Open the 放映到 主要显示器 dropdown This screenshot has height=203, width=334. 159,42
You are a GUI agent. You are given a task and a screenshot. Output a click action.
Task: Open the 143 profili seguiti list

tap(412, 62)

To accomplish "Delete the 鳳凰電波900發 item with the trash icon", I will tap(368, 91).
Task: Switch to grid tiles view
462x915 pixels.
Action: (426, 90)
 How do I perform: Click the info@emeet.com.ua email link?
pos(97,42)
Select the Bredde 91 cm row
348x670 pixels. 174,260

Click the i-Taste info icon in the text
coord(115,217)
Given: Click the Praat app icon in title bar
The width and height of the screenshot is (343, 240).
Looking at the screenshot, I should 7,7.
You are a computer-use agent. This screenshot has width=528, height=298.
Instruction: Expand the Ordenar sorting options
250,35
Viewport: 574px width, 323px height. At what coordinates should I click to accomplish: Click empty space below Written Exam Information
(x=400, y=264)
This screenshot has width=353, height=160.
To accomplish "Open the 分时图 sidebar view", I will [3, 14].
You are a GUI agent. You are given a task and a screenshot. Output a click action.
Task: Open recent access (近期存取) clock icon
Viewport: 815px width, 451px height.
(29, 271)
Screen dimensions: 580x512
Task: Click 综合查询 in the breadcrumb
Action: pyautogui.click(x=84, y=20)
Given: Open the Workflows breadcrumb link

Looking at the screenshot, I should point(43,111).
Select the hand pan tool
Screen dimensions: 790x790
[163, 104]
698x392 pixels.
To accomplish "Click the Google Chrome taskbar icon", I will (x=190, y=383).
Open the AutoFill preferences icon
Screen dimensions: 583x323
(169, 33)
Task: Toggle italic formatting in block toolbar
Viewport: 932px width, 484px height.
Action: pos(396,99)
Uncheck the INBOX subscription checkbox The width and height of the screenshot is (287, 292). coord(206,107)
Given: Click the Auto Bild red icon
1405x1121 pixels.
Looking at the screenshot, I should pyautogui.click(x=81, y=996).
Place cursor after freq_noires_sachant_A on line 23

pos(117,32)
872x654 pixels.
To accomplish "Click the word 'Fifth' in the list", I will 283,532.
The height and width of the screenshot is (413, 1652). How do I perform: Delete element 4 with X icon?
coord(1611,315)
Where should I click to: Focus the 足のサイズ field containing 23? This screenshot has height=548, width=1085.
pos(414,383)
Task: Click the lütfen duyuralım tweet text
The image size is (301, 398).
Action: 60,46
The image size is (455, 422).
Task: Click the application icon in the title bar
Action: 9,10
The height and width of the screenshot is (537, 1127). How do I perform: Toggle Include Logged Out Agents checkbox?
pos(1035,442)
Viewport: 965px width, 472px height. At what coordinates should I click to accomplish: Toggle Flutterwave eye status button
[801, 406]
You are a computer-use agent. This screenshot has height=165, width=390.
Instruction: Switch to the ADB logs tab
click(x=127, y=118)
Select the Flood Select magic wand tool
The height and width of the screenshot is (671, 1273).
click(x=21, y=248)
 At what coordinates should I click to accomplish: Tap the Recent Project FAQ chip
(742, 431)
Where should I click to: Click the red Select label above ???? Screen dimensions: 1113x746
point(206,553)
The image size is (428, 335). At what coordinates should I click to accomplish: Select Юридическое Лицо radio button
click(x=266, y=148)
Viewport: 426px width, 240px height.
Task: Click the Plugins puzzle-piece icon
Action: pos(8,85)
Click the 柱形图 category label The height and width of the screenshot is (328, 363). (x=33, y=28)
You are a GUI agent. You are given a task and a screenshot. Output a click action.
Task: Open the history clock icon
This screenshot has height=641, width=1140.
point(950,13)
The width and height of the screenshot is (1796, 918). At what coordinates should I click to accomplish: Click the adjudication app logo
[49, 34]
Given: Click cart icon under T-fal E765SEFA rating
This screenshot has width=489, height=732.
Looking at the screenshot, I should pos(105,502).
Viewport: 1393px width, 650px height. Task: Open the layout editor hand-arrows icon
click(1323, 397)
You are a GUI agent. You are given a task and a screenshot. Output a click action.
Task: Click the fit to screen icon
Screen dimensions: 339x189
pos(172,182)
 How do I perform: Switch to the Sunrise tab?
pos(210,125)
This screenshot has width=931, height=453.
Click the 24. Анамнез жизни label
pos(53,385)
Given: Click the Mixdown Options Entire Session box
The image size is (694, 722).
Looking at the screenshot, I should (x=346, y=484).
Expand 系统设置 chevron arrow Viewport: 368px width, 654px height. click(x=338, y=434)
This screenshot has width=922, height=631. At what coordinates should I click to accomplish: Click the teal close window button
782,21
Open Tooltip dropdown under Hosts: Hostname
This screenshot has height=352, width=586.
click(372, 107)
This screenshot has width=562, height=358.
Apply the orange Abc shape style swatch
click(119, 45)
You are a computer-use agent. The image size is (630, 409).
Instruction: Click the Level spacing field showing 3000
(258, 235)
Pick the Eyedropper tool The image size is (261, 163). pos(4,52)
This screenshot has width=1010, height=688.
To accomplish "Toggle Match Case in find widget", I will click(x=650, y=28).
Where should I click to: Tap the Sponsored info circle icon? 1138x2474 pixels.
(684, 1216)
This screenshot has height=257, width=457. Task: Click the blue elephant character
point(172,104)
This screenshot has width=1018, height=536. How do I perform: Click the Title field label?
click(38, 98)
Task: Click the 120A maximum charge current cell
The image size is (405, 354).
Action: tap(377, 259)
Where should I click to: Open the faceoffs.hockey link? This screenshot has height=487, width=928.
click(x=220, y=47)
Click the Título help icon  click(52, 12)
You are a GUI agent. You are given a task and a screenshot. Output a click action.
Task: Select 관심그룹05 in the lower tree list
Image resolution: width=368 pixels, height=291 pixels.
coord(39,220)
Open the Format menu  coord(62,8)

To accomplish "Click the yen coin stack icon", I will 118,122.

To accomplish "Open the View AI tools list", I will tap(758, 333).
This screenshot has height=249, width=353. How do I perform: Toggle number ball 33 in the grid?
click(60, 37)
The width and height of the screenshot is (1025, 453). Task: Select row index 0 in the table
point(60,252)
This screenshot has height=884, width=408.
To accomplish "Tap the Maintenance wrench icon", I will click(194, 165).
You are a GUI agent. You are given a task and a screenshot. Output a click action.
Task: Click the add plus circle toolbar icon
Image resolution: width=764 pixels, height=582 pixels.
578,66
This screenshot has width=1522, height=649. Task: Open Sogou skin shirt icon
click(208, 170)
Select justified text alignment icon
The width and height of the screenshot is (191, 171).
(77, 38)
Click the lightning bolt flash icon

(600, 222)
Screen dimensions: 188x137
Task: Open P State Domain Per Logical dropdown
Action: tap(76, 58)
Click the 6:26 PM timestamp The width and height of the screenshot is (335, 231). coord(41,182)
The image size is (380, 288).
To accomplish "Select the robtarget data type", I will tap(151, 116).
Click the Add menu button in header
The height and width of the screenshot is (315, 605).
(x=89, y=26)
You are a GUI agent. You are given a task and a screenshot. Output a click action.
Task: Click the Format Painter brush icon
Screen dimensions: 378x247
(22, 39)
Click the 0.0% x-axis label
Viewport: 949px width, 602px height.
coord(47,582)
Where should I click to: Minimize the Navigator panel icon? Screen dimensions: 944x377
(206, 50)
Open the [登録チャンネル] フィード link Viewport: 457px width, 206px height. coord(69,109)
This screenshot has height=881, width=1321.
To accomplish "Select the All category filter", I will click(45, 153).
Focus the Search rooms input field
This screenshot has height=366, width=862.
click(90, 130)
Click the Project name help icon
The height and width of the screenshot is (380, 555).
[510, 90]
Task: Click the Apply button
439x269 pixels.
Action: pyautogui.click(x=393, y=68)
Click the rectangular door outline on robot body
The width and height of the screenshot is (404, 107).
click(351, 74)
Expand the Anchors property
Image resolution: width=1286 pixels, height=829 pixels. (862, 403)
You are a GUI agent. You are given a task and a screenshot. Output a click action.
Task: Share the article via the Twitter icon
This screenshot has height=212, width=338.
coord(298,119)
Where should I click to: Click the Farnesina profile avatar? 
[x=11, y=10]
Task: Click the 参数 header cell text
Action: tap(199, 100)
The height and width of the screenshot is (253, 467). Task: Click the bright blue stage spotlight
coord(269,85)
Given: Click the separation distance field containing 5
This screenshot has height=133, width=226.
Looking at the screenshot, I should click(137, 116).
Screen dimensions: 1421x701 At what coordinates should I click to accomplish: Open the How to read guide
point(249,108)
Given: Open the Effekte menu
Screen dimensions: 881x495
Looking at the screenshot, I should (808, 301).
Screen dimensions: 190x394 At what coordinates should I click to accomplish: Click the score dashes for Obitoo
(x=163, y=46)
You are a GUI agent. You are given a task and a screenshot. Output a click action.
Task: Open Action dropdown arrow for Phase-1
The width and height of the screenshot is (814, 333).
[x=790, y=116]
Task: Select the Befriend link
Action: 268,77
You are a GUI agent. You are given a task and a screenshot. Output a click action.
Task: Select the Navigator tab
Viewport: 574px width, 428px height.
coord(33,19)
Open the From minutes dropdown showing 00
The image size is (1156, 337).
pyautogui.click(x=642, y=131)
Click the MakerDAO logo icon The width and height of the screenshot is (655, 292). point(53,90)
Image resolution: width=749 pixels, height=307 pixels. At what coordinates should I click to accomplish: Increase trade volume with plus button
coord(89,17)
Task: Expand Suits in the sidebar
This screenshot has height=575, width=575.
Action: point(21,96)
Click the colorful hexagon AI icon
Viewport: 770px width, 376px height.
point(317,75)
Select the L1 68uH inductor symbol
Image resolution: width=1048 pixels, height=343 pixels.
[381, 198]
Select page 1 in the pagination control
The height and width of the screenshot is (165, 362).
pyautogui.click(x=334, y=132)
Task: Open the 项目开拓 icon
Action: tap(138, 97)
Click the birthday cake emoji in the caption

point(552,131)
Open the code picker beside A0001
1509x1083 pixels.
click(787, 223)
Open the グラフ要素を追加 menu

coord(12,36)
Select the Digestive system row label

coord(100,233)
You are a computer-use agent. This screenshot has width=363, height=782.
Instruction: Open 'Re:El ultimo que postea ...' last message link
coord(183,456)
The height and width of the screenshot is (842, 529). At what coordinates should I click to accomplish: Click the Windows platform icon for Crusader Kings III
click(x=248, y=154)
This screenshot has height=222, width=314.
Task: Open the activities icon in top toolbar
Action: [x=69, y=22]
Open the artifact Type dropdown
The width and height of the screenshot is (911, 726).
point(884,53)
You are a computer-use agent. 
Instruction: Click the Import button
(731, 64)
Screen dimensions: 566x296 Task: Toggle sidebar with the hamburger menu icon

* **WORK INSTRUCTION**
The required output is every line above from the one with "The width and height of the screenshot is (191, 171)." down to the one with "Given: Click the separation", restated word for word, ends included.

* **PROBLEM SOLUTION**
The width and height of the screenshot is (191, 171).
(77, 38)
Click the lightning bolt flash icon

(600, 222)
Screen dimensions: 188x137
Task: Open P State Domain Per Logical dropdown
Action: tap(76, 58)
Click the 6:26 PM timestamp The width and height of the screenshot is (335, 231). coord(41,182)
The image size is (380, 288).
To accomplish "Select the robtarget data type", I will tap(151, 116).
Click the Add menu button in header
The height and width of the screenshot is (315, 605).
(x=89, y=26)
You are a GUI agent. You are given a task and a screenshot. Output a click action.
Task: Click the Format Painter brush icon
Screen dimensions: 378x247
(22, 39)
Click the 0.0% x-axis label
Viewport: 949px width, 602px height.
coord(47,582)
Where should I click to: Minimize the Navigator panel icon? Screen dimensions: 944x377
(206, 50)
Open the [登録チャンネル] フィード link Viewport: 457px width, 206px height. coord(69,109)
This screenshot has height=881, width=1321.
To accomplish "Select the All category filter", I will click(45, 153).
Focus the Search rooms input field
This screenshot has height=366, width=862.
click(90, 130)
Click the Project name help icon
The height and width of the screenshot is (380, 555).
[510, 90]
Task: Click the Apply button
439x269 pixels.
Action: pyautogui.click(x=393, y=68)
Click the rectangular door outline on robot body
The width and height of the screenshot is (404, 107).
click(351, 74)
Expand the Anchors property
Image resolution: width=1286 pixels, height=829 pixels. (862, 403)
You are a GUI agent. You are given a task and a screenshot. Output a click action.
Task: Share the article via the Twitter icon
This screenshot has height=212, width=338.
coord(298,119)
Where should I click to: Click the Farnesina profile avatar? 
[x=11, y=10]
Task: Click the 参数 header cell text
Action: tap(199, 100)
The height and width of the screenshot is (253, 467). Task: Click the bright blue stage spotlight
coord(269,85)
Given: Click the separation distance field containing 5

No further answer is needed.